* BEGIN The data *

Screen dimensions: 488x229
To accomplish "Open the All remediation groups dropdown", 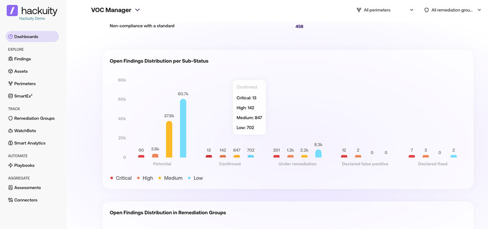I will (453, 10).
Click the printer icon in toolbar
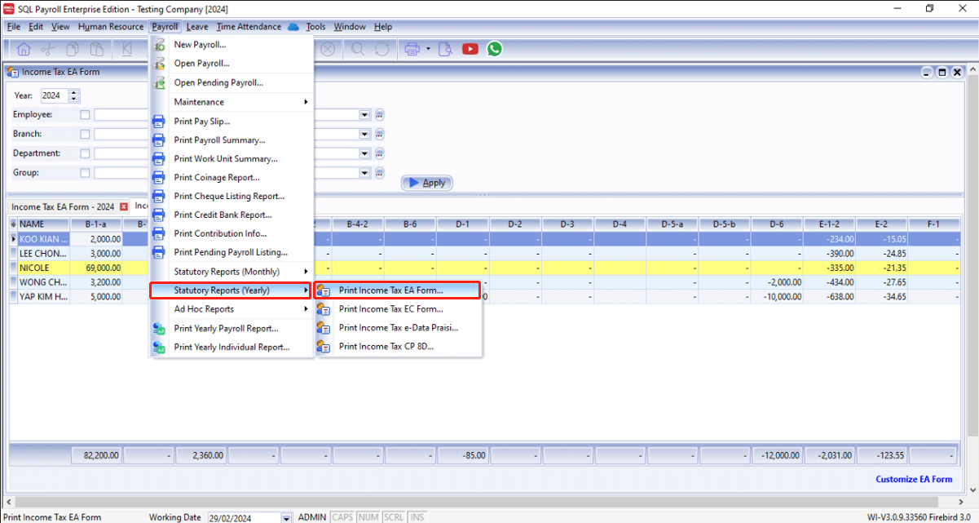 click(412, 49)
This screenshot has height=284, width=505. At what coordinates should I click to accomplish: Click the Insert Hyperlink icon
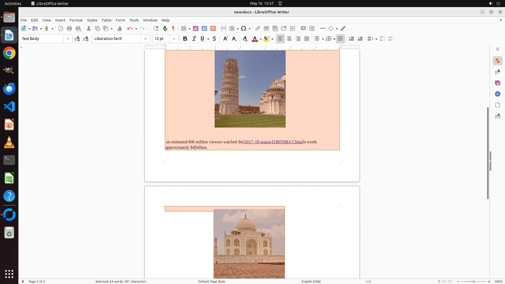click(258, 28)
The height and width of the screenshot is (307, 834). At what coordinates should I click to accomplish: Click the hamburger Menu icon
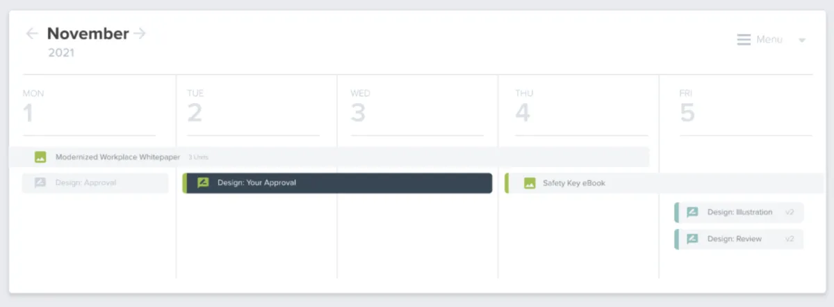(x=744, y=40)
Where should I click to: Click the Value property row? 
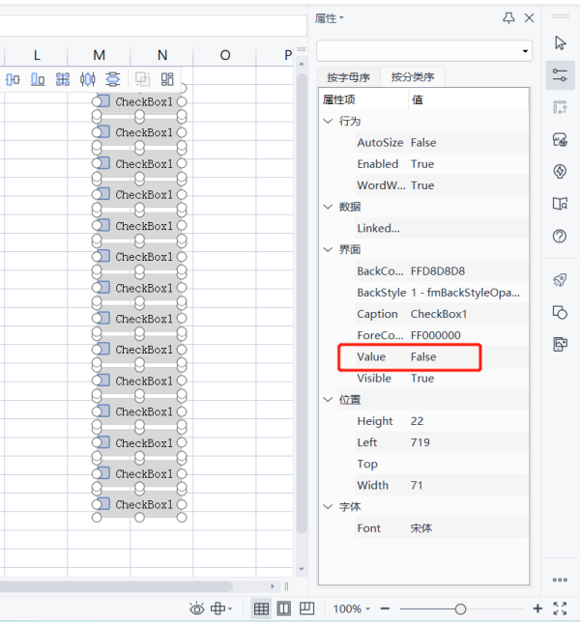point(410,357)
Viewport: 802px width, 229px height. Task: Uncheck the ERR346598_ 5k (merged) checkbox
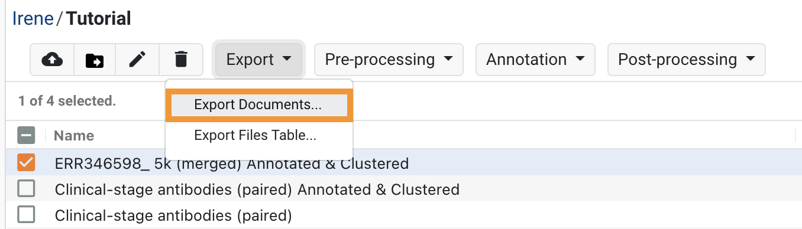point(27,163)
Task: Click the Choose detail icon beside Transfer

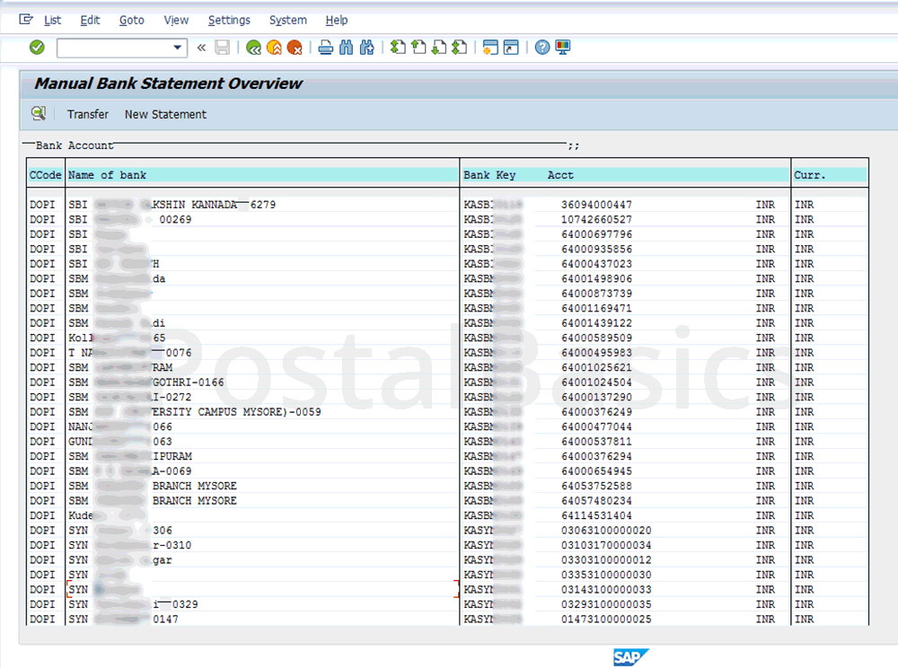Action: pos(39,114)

* END The data *
* BEGIN The data *

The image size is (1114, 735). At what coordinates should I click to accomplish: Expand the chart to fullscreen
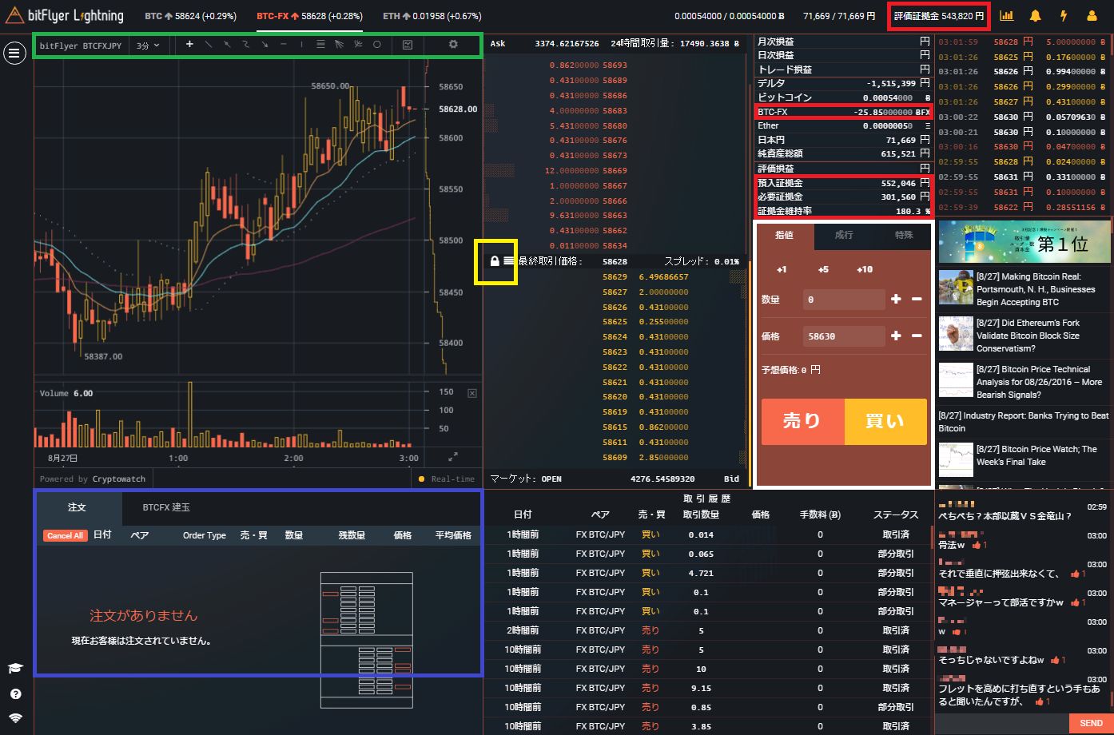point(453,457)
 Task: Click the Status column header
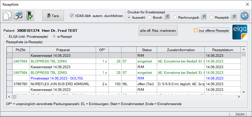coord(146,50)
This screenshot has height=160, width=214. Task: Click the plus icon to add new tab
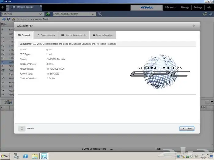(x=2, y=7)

* END The data *
* BEGIN The data *

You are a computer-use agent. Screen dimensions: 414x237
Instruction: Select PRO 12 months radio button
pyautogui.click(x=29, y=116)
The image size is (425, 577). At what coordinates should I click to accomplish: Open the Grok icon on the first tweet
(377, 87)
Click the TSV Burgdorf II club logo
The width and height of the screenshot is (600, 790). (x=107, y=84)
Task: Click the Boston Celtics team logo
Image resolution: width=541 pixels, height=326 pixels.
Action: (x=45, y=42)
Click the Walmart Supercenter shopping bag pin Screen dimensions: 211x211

* END The data *

[What to work on] Rewrite the items starting with the line that contains "Task: Click the Choose" and going on through the line that contains "Action: pos(39,114)", keeping the requests, but multiply each click coordinate in the answers by 0.25 and round to whole numbers, with halves rounded up. Leave the pictures out.

[Reply]
Task: Click the Choose detail icon beside Transfer

Action: pos(10,29)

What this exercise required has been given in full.